== ESTRATTO SELEZIONATO
SALAFISMO IN EUROPA ISTRUZIONI PER L’USO

Il Salafismo rappresenta oggi la matrice ideologica e identitaria dell’estremismo islamico


16/01/2016 - Massimo Iacopi


(Assisi)

SALAFISMO IN EUROPA ISTRUZIONI PER L’USO

(Nel Download in alto a destra altre foto di Capi Salafiti)

Il Salafismo rappresenta una ortodossia religiosa, rivendicata da un fronte eterogeneo, complesso ed in evoluzione, nel quale si possono distinguere oggi almeno tre tendenze principali: un Salafismo predicatore, un Salafismo politico ed un Salafismo rivoluzionario.

Il Salafismo predicatore è convinto che la sola soluzione ai problemi dei mussulmani risieda in quello che viene denominato al-tasfiyatu wal-tarbyya, ovvero la purificazione e l’educazione. Purificare la religione dalle “innovazioni” che ne intaccano i suoi precetti ed i suoi dogmi per poter ritornare alla religione trasmessa dal Profeta; educare i mussulmani affinché essi si conformino a questa religione, abbandonando le loro cattive abitudini ed ogni altra soluzione prospettata (politica o rivoluzionaria) che, nei fatti, li devia dalla retta via.

Vicina alle autorità religiose saudite, questa tendenza costituisce una forza decisamente maggioritaria in Francia, il cui riferimento è il religioso saudita Rabi al Madkhali. In Gran Bretagna, essa è animata da due predicatori Abu Khadeeja ed Abu Hakeeem Bilal Davis, nell’ambito dell’Associazione Ahl-Sunna di Birmingham. In Canadà, il Salafismo predicatore risulta guidato da Abu Hammaad Suleiman Dameus al Hayiti, con precedenti esperienze a Medina e noto per le sue traduzioni di opere teologiche saudite.
====
■ DA FARE ■
• A. Trascrivi dal brano sul salafismo in Europa il passo compreso tra "Il Salafismo predicatore è" e "dalla retta via.", estremi inclusi.
• B. Indica quante righe dei record contengono la parola "Expand", riportando soltanto il numero.
== RECORD DEI DATI
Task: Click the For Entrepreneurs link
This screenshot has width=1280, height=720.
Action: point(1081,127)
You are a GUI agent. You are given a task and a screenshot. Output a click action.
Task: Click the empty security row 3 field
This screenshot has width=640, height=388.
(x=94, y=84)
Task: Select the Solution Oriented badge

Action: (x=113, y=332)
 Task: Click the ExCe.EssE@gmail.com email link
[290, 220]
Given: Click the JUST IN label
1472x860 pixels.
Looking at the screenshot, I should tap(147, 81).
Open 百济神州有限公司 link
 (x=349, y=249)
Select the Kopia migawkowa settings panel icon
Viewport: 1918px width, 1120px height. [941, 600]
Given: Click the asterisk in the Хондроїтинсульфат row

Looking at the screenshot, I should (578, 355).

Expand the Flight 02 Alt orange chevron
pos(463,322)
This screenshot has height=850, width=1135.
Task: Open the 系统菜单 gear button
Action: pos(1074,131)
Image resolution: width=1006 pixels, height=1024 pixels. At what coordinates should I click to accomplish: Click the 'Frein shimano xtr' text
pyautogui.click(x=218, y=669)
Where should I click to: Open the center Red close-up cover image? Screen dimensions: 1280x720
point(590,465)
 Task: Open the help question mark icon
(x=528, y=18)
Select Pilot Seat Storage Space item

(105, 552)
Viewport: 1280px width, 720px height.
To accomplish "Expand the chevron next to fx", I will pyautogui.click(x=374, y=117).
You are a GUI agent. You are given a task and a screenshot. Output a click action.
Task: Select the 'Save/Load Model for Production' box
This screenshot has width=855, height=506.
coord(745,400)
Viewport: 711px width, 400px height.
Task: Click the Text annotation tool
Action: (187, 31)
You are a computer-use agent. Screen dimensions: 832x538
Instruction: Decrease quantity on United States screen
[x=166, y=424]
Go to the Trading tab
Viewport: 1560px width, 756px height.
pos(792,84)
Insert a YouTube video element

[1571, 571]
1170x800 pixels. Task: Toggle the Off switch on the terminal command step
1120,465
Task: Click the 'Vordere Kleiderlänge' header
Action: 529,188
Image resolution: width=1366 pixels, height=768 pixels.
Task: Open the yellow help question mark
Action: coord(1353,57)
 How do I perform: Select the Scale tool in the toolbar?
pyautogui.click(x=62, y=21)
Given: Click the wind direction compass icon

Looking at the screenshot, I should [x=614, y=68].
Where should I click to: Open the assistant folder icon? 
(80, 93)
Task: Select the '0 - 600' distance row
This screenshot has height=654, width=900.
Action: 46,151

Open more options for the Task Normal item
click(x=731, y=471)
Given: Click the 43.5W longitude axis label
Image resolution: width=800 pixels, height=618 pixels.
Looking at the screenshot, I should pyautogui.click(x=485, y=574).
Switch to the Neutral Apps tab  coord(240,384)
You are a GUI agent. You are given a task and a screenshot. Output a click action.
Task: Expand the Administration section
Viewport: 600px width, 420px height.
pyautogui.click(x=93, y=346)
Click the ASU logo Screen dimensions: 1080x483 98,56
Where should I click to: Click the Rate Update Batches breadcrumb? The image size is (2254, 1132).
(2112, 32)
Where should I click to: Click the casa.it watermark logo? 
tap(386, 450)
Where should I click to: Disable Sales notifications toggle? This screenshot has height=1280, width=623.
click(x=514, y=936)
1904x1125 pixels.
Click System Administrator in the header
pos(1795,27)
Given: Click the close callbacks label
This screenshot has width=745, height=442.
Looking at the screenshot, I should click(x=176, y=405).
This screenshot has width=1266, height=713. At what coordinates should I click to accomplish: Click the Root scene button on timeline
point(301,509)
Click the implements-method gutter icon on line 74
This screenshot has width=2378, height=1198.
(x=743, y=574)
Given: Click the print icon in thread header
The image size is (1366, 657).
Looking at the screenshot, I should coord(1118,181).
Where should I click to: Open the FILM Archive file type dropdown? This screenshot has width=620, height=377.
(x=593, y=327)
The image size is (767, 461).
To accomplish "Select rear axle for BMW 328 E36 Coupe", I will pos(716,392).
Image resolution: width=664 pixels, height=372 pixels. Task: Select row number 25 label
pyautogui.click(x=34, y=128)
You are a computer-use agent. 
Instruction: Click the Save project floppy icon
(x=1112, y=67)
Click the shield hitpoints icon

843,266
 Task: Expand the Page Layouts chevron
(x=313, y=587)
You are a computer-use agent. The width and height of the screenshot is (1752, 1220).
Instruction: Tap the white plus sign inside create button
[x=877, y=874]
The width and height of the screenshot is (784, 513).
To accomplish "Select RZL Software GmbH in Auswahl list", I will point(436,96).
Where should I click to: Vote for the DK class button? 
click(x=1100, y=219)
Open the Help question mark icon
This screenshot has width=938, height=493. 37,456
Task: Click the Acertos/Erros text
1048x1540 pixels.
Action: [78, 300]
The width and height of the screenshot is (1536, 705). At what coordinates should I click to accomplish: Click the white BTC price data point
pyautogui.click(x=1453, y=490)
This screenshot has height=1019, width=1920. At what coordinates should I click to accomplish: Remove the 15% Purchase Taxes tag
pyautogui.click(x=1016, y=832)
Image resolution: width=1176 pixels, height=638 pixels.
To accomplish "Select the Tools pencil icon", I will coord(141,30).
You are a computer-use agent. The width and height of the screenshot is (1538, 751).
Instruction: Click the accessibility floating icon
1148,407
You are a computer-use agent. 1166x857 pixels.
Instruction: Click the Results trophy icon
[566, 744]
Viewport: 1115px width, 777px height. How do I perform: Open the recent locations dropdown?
====
■ ELENCO RISPOSTE ■
• A.
Il Salafismo predicatore è convinto che la sola soluzione ai problemi dei mussulmani risieda in quello che viene denominato al-tasfiyatu wal-tarbyya, ovvero la purificazione e l’educazione. Purificare la religione dalle “innovazioni” che ne intaccano i suoi precetti ed i suoi dogmi per poter ritornare alla religione trasmessa dal Profeta; educare i mussulmani affinché essi si conformino a questa religione, abbandonando le loro cattive abitudini ed ogni altra soluzione prospettata (politica o rivoluzionaria) che, nei fatti, li devia dalla retta via.

• B. 4